Bagdigian was 5 years old when she saw Ottoman Turks round up her grandparents for deportation from her Armenian homeland. It was the last she saw of them.

"They were killed along with just about everyone else they knew," said Bagdigian.

In 1915, most of the Armenians who were rounded up like Bagdigian's grandparents died during grueling marches to concentration camps that had been set up thousands of miles away in what is now Syria. The killings and deportations continued on and off until 1923. At the time, the Ottoman Empire claimed the Armenians were being relocated because of their allegiance to the Russian Empire.

After she moved to America, Bagdigian always made sure she took her children to Armenia to get a sense of what was lost.

Her personal story is so powerful that it was recorded and stored in a manuscript that is kept at the Farmington Public Library, Connecticut.

Bagdigian is not silent as well.

From her home in Farmington, by 2007 94-year-old Bagdigian, commenting refusal of US government to declare the mass killings of Armenians as Genocide, echoed the sentiments of many Armenian immigrants living in Connecticut and across the rest of the country.

"It absolutely was genocide, and the government shouldn't be afraid to say so," she said.

In 2007 the U.S. government, for several months has been debating a motion to recognize the deaths of about 1.5 million Armenians as genocide.

Bagdigian and other Armenian Americans say the government should hold modern day Turkey accountable for the atrocity, but the Bush administration and the State Department say such recognition could severely damage the nation's strategically critical relationship with Turkey.

In 2007 House Foreign Relations Committee voted to approve the measure.
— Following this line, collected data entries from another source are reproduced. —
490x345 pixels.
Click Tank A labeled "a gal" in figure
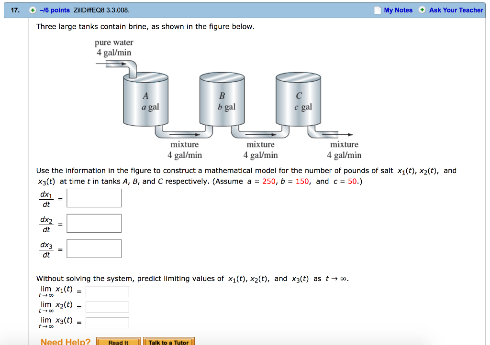click(145, 101)
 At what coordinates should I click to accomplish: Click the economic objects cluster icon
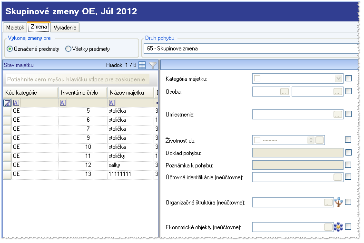[339, 227]
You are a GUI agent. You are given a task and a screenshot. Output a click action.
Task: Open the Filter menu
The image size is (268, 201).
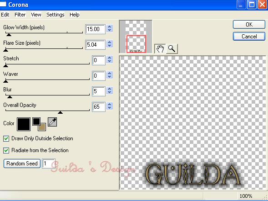point(20,15)
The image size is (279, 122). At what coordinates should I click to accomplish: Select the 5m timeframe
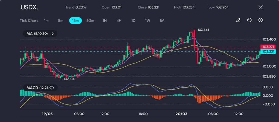click(60, 20)
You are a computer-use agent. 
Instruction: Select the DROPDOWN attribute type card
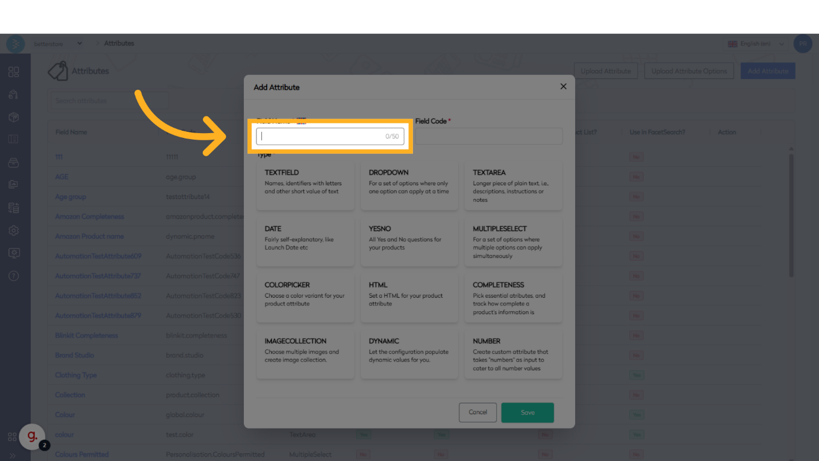coord(409,185)
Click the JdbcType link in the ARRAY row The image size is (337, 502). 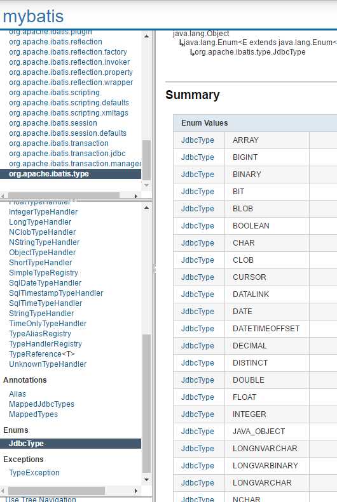click(x=198, y=140)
U.S. Rep. Christopher Murphy, D-5th District, was a co-sponsor of the measure. Despite the vote, it was not expected to clear a vote in the full House because of opposition from the White House. And a motion to formally recognize the massacre as genocide was stalled in the U.S. House of Representatives in September 2007.

The administration's opposition to the motion has left many Armenians in Connecticut feeling bitter.

State Rep. John Geragosian, D-New Britain, has been a vocal supporter of recognizing the incident as genocide. He said the voices of survivors such as Bagdigian will eventually fall silent.

"We're running out of time, and then when there's no longer anyone who can say, 'I was there,' who knows how it will be portrayed?" he said.

Geragosian points out that the strong Armenian communities that once thrived in Connecticut cities such asNew Britain are now dwindling.

Of the four Armenian Orthodox churches in the state, two are in New Britain, he said.

"I think each church is down to something like 100 families now," he said. "Like everyone else, they're all moving to the suburbs, blending in with everyone else. We need this to happen before the voices are all lost."

Geragosian said the Turkish government, which maintains that the Armenian deaths were not the result of a systematic plan, should no longer be afraid to come to grips with the past.

"They need to come clean to move on," he said. "If they are such strong allies of ours, then this recognition should not be something that gets in the way of our relationship."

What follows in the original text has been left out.